Много ценного света проливается на этот аспект предмета изучением человеческого поведения под влиянием реальной болезни. В последние годы в этом направлении была проделана большая полезная работа, и наши знания о нормальной психологии значительно обогатились изучением аномальных психических состояний. Это главным образом потому, что при болезни мы способны наблюдать действие тенденций, которые не затушеваны ограничениями и запретами, созданными воспитанием и социальными условностями. И одна из самых поразительных, а для многих и пугающих вещей, которые наблюдаются, — это тесная связь, существующая между эротической манией и религиозным бредом. Человек, который в одно время чувствует себя под прямым религиозным вдохновением или воображает себя воплощением божественной личности, в другое время будет проявлять самую шокирующую непристойность в действиях и языке. Сэр Т. С. Клаустон приводит очень яркий случай такого характера, который он цитирует, чтобы показать «обычную смесь религиозной и сексуальной эмоции». Я не воспроизвожу его здесь из-за его грубо непристойного характера; но, за исключением грубости языка, он существенно не отличается от уже приведенных иллюстраций. Почти любой учебник предоставит случаи, иллюстрирующие связь между сексуализмом и религией, связь, которая в целом признана, как ясно показывают уже процитированные мнения.

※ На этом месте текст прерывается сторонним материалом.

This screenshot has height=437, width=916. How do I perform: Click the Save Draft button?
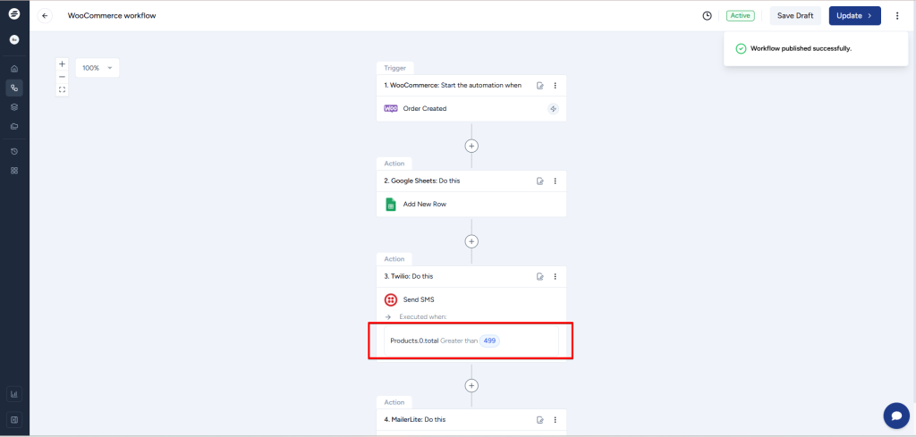tap(795, 15)
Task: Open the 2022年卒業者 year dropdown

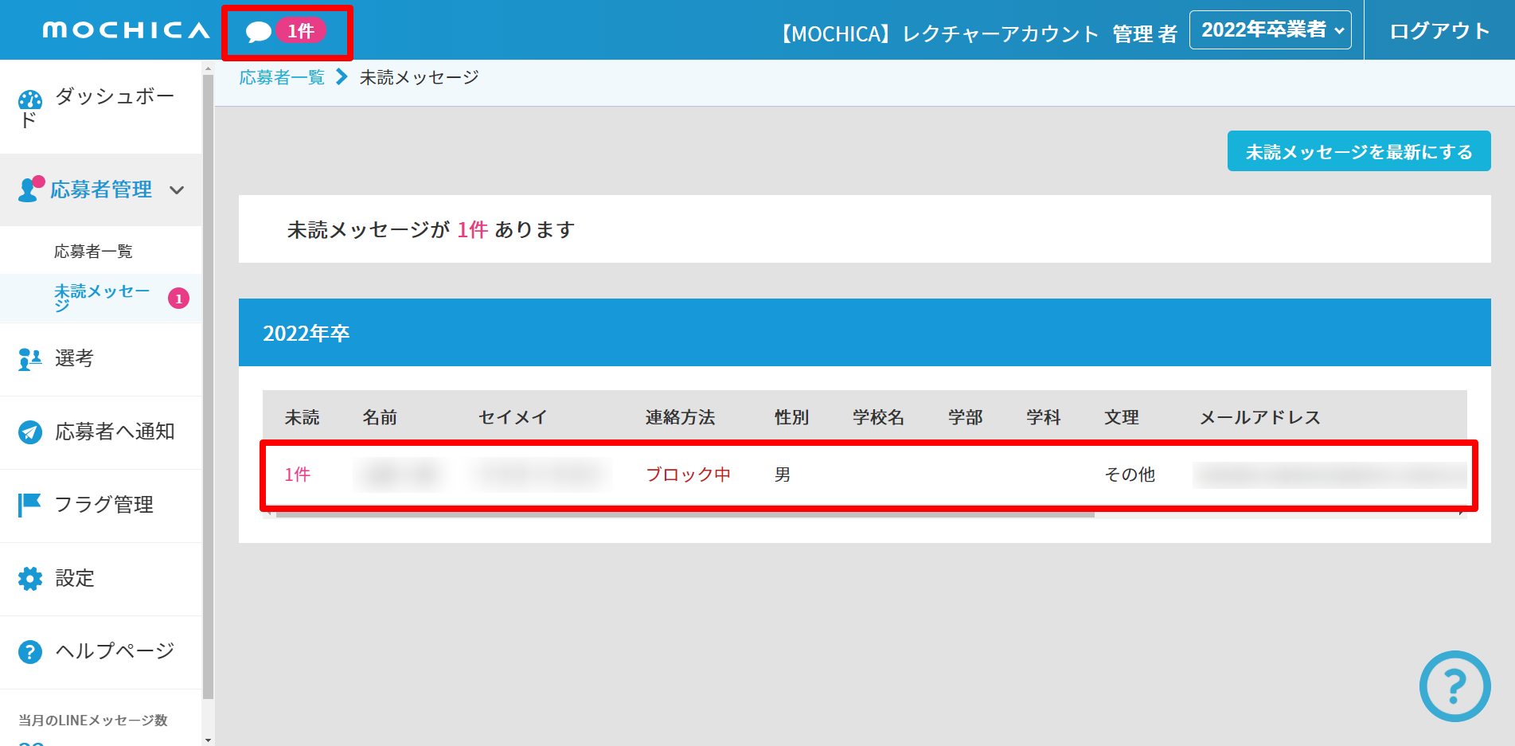Action: [1270, 30]
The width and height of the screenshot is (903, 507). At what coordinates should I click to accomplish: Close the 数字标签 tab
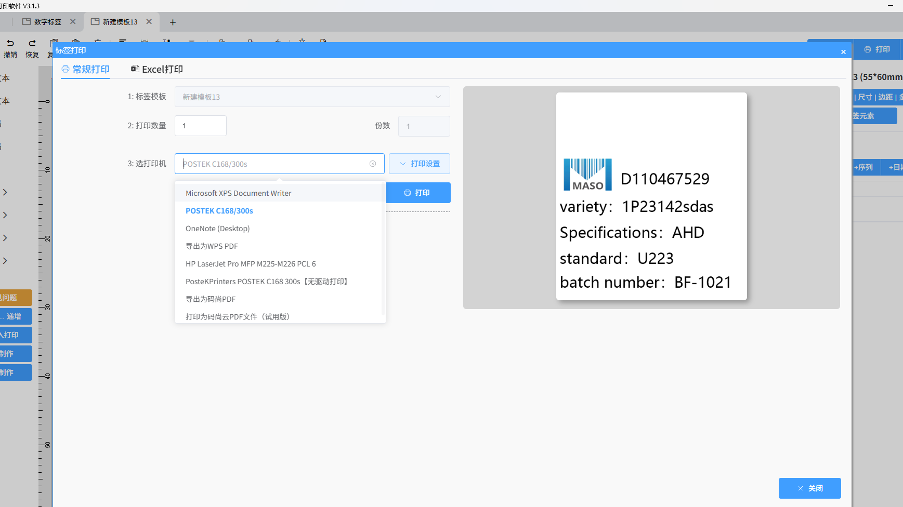[73, 22]
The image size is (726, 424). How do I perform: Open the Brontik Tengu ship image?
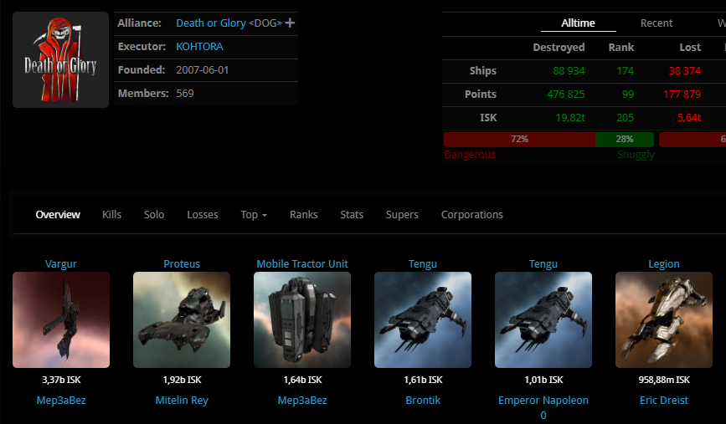click(423, 319)
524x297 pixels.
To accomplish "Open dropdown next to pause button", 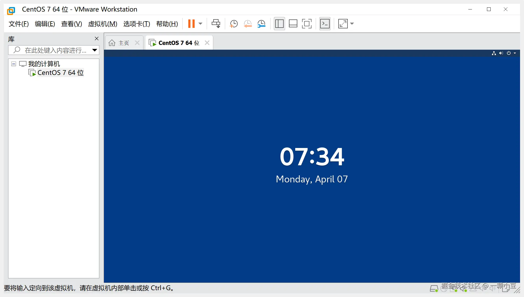I will pos(200,24).
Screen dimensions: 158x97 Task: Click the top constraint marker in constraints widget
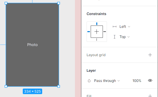(97, 24)
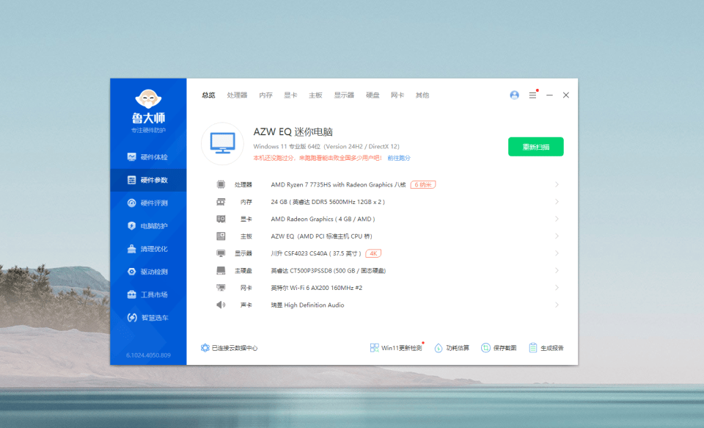The height and width of the screenshot is (428, 704).
Task: Switch to the 硬盘 tab
Action: tap(373, 95)
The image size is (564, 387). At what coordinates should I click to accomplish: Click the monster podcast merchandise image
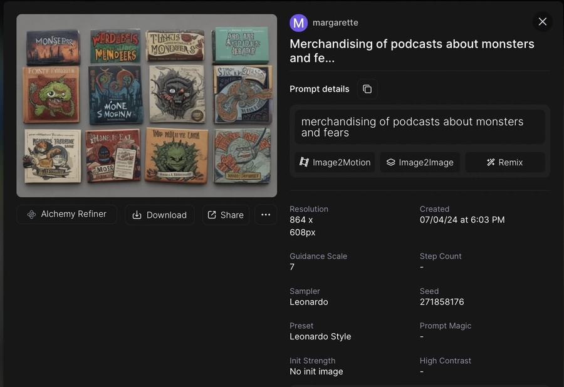(147, 106)
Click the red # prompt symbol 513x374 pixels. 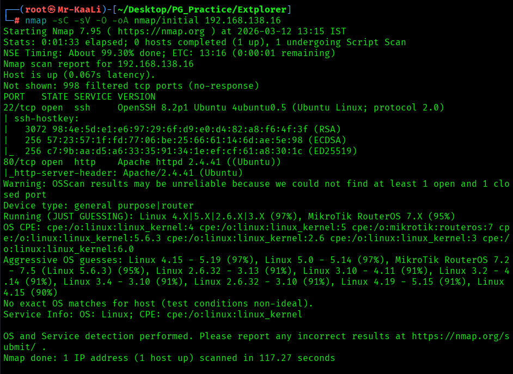pos(17,20)
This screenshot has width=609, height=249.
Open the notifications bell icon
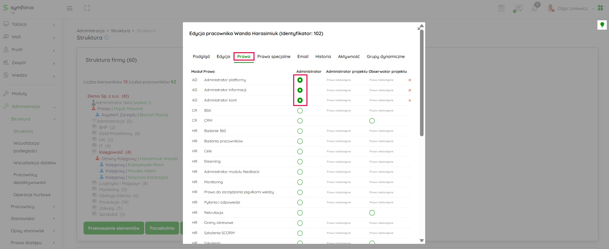pyautogui.click(x=534, y=8)
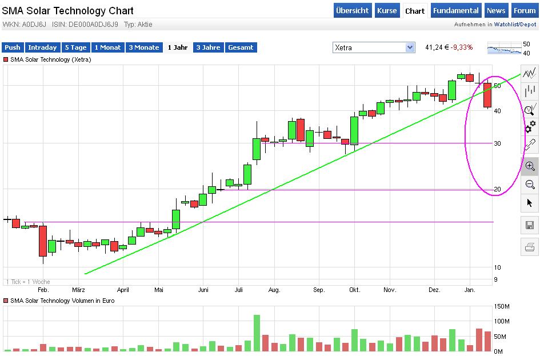Save the chart with the disk icon

pos(530,225)
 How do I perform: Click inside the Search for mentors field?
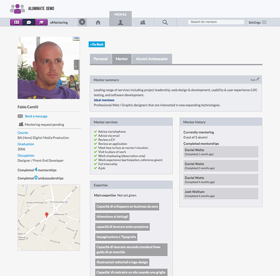215,22
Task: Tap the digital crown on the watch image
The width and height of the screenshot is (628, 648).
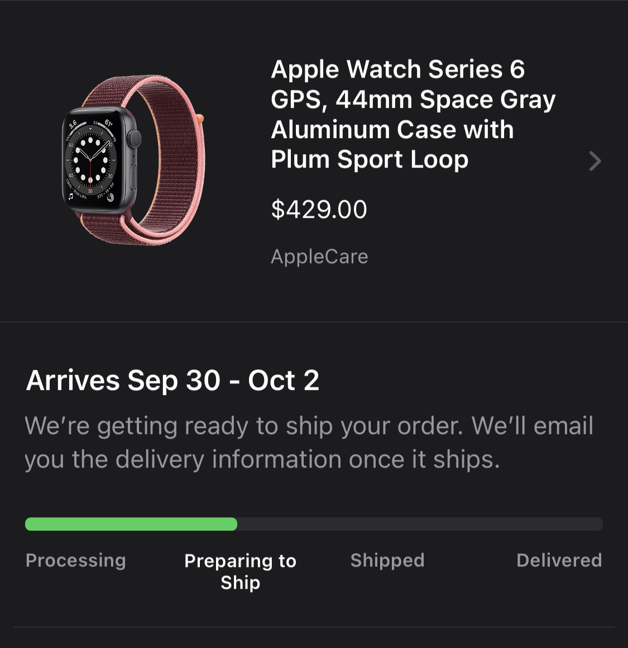Action: (x=135, y=139)
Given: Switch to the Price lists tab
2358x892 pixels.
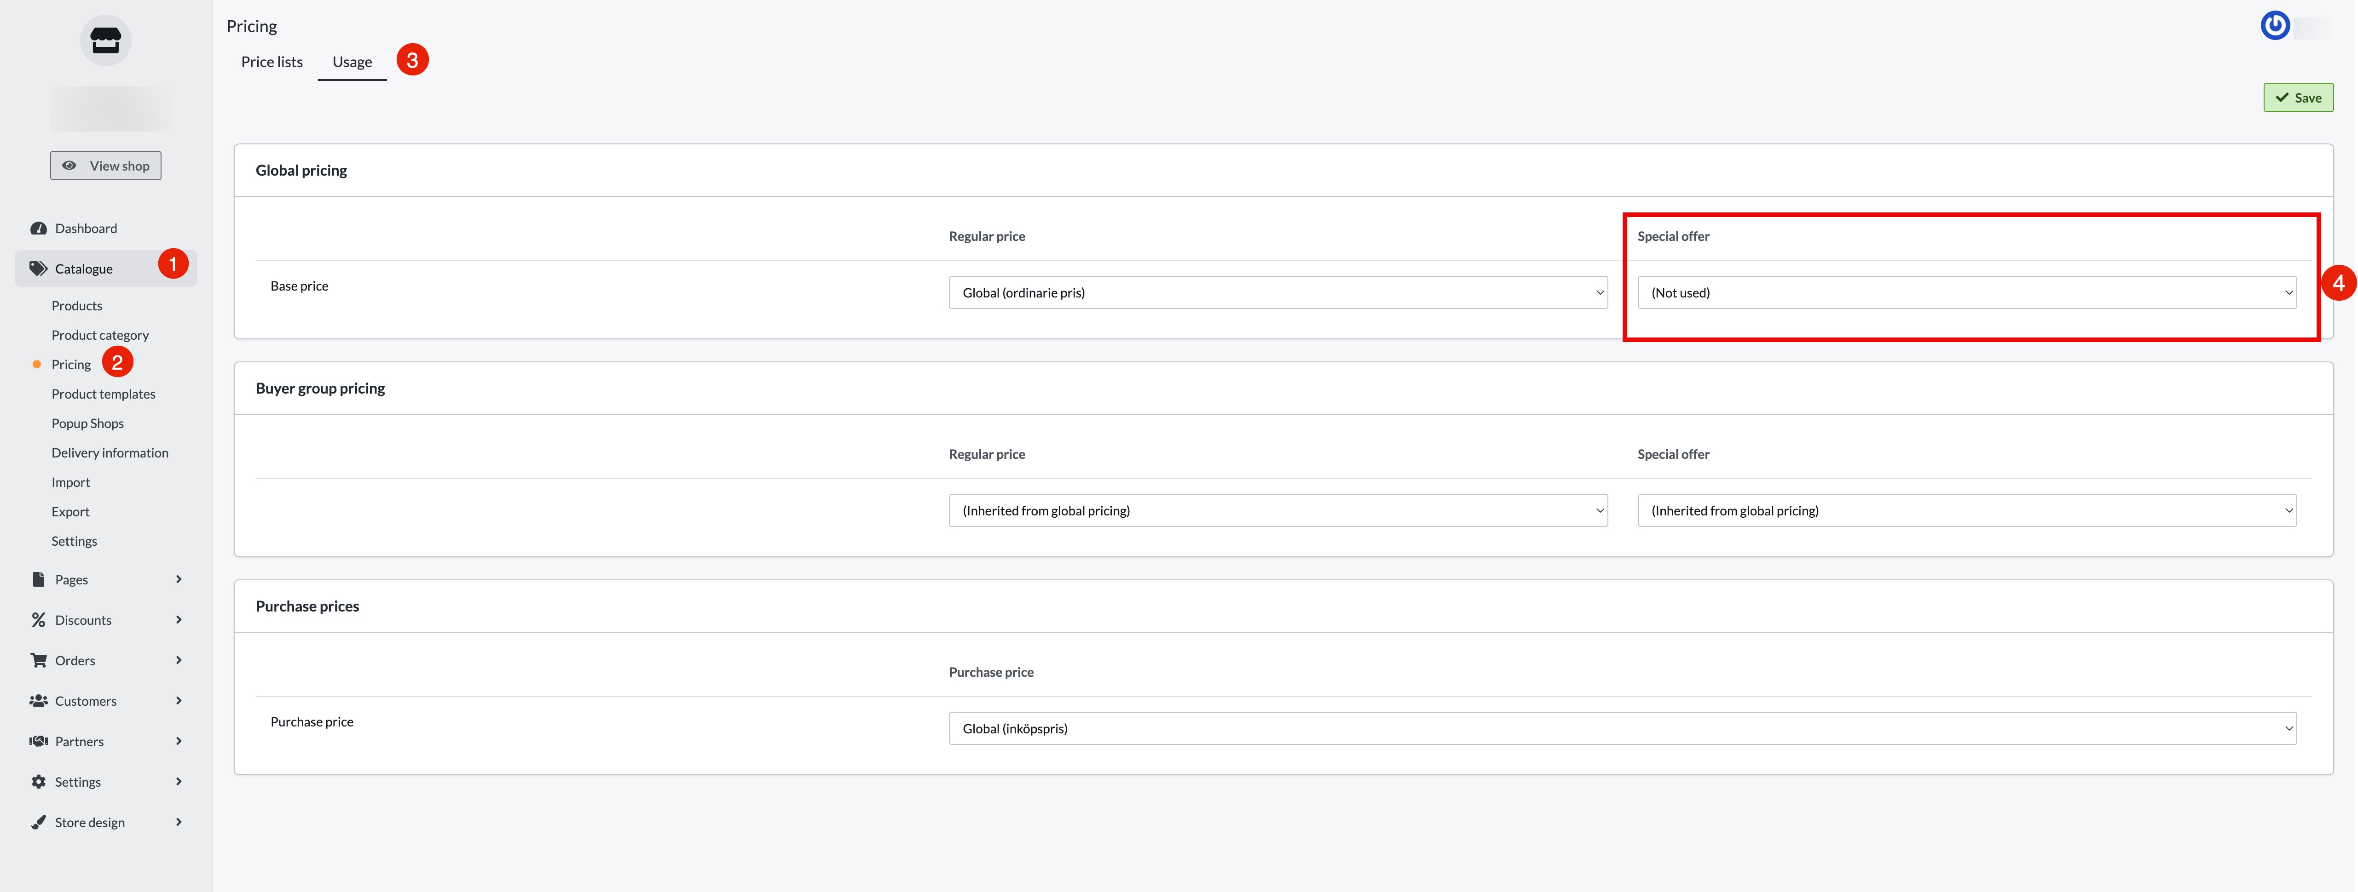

Доктор Мерсье, рассматривая связь между сексуализмом и религией, которую, по его словам, «давно признали, но никогда не объясняли», возводит ее к чувству или желанию самопожертвования, общему для обоих. Безусловно, жертва в какой-либо форме — пищи, оружия, земли, денег или телесных неудобств — является чертой, присутствующей в каждой религии в той или иной степени. И совершенно точно, что не только факт, но и желание некоторого количества жертвы образует «неотъемлемый, фундаментальный и преобладающий элемент» в сексуальной эмоции. Доктор Мерсье далее полагает, что благожелательность, основанная на религиозной эмоции, имеет свое происхождение в сексуальной эмоции, что, опять же, чрезвычайно вероятно. Эта общность происхождения позволила бы трансформацию одного в другое и дает ключ к языку любовной преданности и самоотречения, который столь заметен в религиозной литературе по благочестию. Важность, придаваемая одежде, также весьма показательна; ибо здесь, опять же, элемент жертвы выражается в культивировании нарочитой отталкиваемости нормальной привлекательности костюма. «Таким образом, — говорит доктор Мерсье, — мы обнаруживаем, что самопожертвенные причуды отвергнутого любовника и религиозного подвижника имеют общее происхождение и природу. Крюк и колючая власяница факира, столп святого Симеона Столпника, бич монаха, мрачные одежды монахини, молчание траппистов, вызывающе отвратительный костюм "аллилуйной девицы" и умерщвленная трезвость районной посетительницы — все это в основе имеет то же происхождение, что и лохмотья Карденио, клетка Дон Кихота Ламанчского, желтые чулки и перекрещенные подвязки Мальволио».